# LGD and other dogs



## Maggie (Nov 5, 2010)

We hadn't planned on getting a LGD until we had bought a larger peice of acreage, but after hearing what sounds like a large group out coyotes up in the neighbor's hay fields, I got a bit worried. We had also seen a coyote crossing the road a while back that was about the size of a german shephard :shocked: We have 2 dogs that do a good job of keeping critters off the property when we are home, but they are inside dogs -a pitbull and a heeler. 
My concern is that the 2 current dogs don't do well with a third dog in the picture, the heeler is overly protective of the pitbull and has tried to nip at other dogs which usually starts some sort of snarling chaos. Our current dogs are not allowed in the pasture, but thats not to say there isn't going to be an issue through the fence. Anyone have any thoughts or ideas on this? 

Also, would a LSD even stay in our electric fencing?


----------



## Katemary63 (Nov 30, 2010)

Our LGD stays inside a two strand electric fence and so do our goats. He's never gotten out in 3 years. It is polyrope and very thick and visible and once they touch it, they don't go near it usually. He touched it when he was a puppy and ran screaming back to the pen, never to touch it again. He won't even come near me when I'm standing by it. LOL. What a baby. 

We do have one dog that scoots under it. We plan to get Beau (the LGD) his own puppy to train next year and before we do, we'll add another strand to the bottom to make sure the new dog doesn't get out or scoot under. 

I don't have any advice on how your current dogs will interact with an LGD. One would have to know their temperaments.


----------



## Maggie (Nov 5, 2010)

•••••

THE TASKS
A - In the guardian dog thread, why does Katemary63 plan to add another strand to the bottom of the electric fence before getting Beau a puppy?
B - According to the guardian dog thread, how long has Katemary63's LGD stayed inside the electric fence without getting out?
C - Print the guardian dog thread from "Our LGD stays" up to and including "What a baby.".

•••••

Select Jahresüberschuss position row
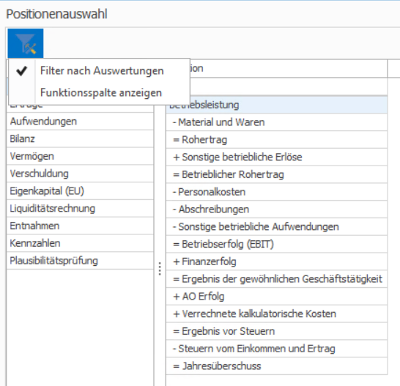The width and height of the screenshot is (400, 386). click(277, 366)
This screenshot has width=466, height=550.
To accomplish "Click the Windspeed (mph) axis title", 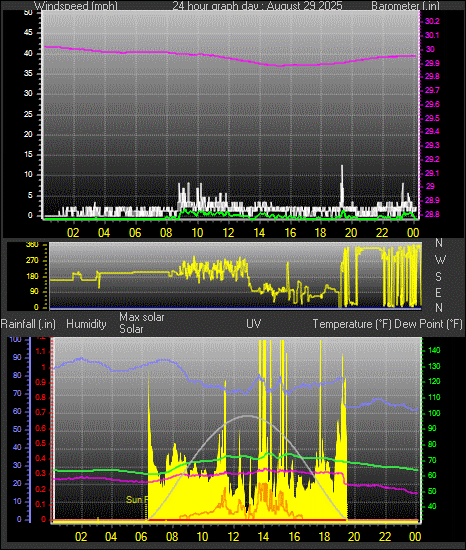I will [x=75, y=5].
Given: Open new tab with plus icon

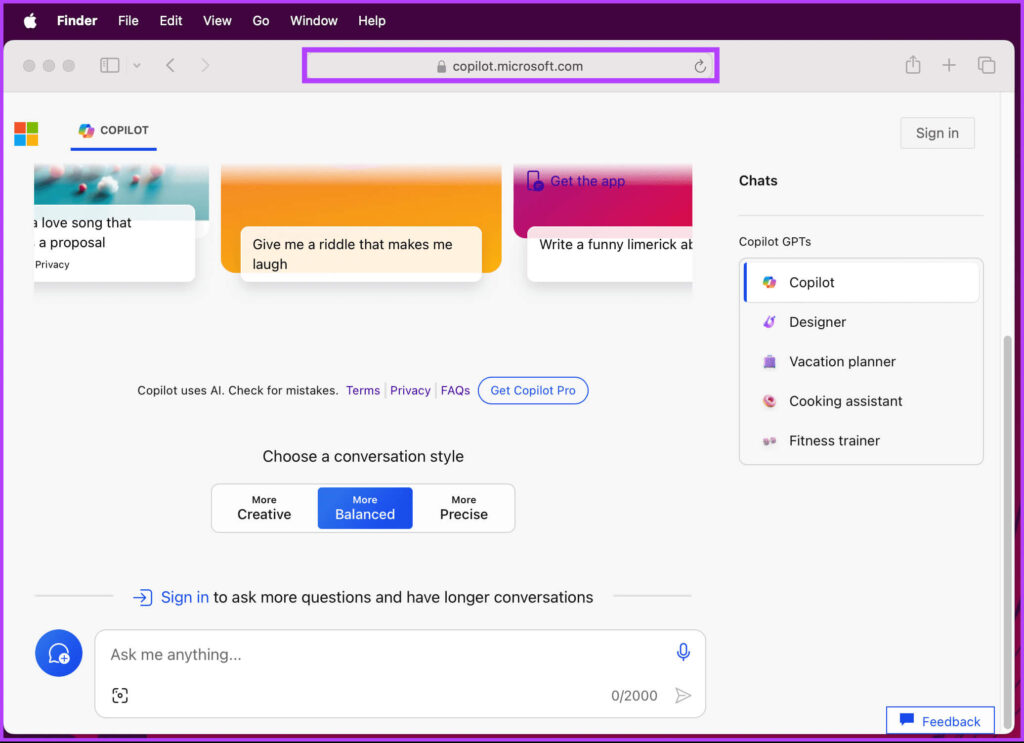Looking at the screenshot, I should (949, 65).
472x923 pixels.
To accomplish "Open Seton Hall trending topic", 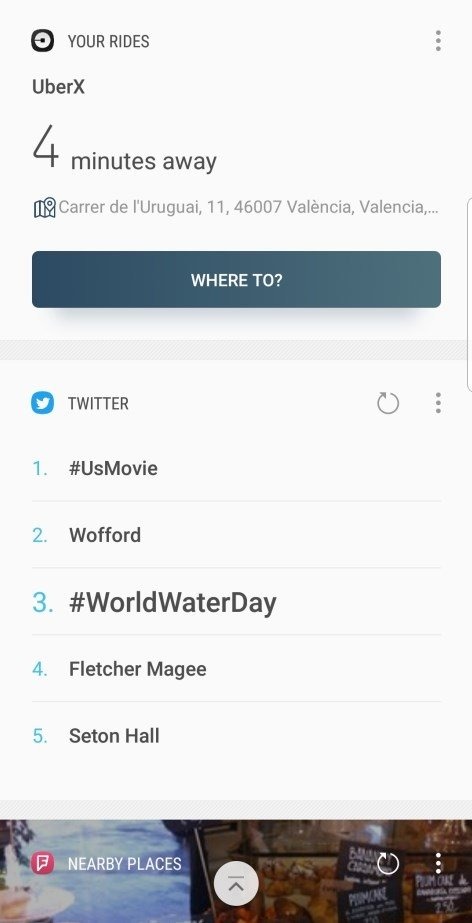I will click(x=236, y=736).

•••••

EXPECTED RESPONSES
A - One of their dogs already scoots under the fence. The extra bottom strand is meant to make sure the new puppy doesn't get out or scoot under.

B - Three years.

C -
Our LGD stays inside a two strand electric fence and so do our goats. He's never gotten out in 3 years. It is polyrope and very thick and visible and once they touch it, they don't go near it usually. He touched it when he was a puppy and ran screaming back to the pen, never to touch it again. He won't even come near me when I'm standing by it. LOL. What a baby.